■ Instruction A: From the forum post about a husband keeping photos of his ex-wife, list every item the writer names as kept in the kids' keepsake box.
■ Instruction B: In the forum post about a husband keeping photos of his ex-wife, how long had the husband had the cat he recently put down?
■ Instruction C: Write the next part of the forum post about a husband keeping photos of his ex-wife, picking up after its last sentence.

■ Page text:
--------------------------------
# Keeps pictures of his ex-wife???



## mrsmorehouse (Apr 19, 2011)

While going through the whole hiding porn ordeal with my hubby, I did notice that he still has pictures of him and his ex-wife on his phone in his photo library. These are wedding pictures, honeymoon pictures, a cruise they went on, etc. Nothing graphic in nature, thank goodness, but I think it's kinda weird. I mean, I have a couple pictures of my exhusband, but they were only when he was holding the kids, only a few of them, and they're prints that are kept up in the kids' keepsake box (where I put all of the kids' stuff - report cards, first tooth, first haircut, pictures, school awards, etc). I only keep those pictures because they are pictures of the kids, and I lost all of their baby pictures when my old computer crashed. 

But, my husband has these pictures of his exwife, and I just think it's a little weird. He said that they ended the relationship amicably, and they rarely talk. If something happens to a family member, they may send a note back and forth about it, but it's one note, and it's only been twice: when my hubby had to put his cat of 10 years down a few weeks ago (he got the cat when they were married), and when a family member of hers died. He always wishes her well, he has told her about me, she's been remarried as well, boring stuff, normal stuff that you talk about with an old, distant friend. No biggie, I don't have a problem with that.
--------------------------------
■ Exercise data:
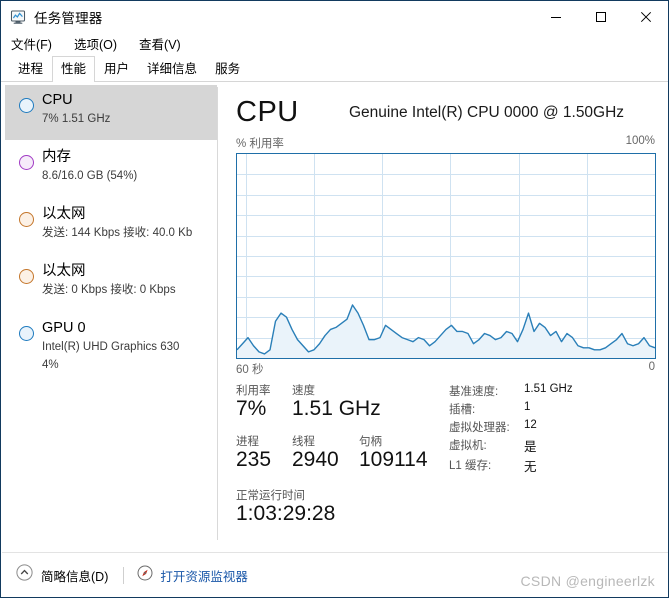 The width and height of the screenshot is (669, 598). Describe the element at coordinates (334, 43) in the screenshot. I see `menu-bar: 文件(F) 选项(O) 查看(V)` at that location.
--------------------------------
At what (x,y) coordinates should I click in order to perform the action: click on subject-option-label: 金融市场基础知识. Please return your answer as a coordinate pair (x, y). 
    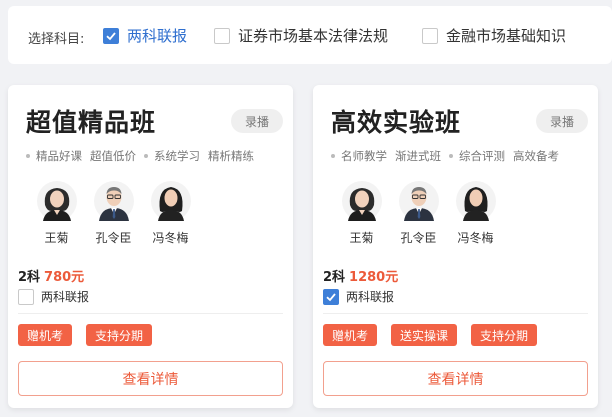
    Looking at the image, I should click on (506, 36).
--------------------------------
■ Task answer A: Report cards, first tooth, first haircut, pictures, school awards

■ Task answer B: 10 years.

■ Task answer C:
I just don't know. Is it weird to carry it around on your phone? I mean, he has an iPhone, he can pick and choose which albums to sync, because he's left out several albums before. I mean, he has hundreds of pictures of me, and maybe a couple dozen of her, but still... kinda makes me feel like he hasn't quite let her go.... years later. Any thoughts?


----------



## 2nd_t!me iz_best (Feb 28, 2011)

if they are of just her or her and him i dont think he has completely let go yet and it does seem a little creepy.
i know syrum wouldnt like it if i did that and i wouldnt feel real comfortable if she kept pics of her ex.


----------



## Syrum (Feb 22, 2011)

I think all pictures like that should be given to the children if you have any. He should not be keeping pictures of her on his phone. That is strange.


----------



## alli (Apr 21, 2011)

I'm sure he loves you very much this may have been is first true love and for one reason or another it didn't work out. I'm sure he still has some feelings for her but he kneeds to move on and love what is in front of him. It's time to have a calm respectful conversation with him about the pics.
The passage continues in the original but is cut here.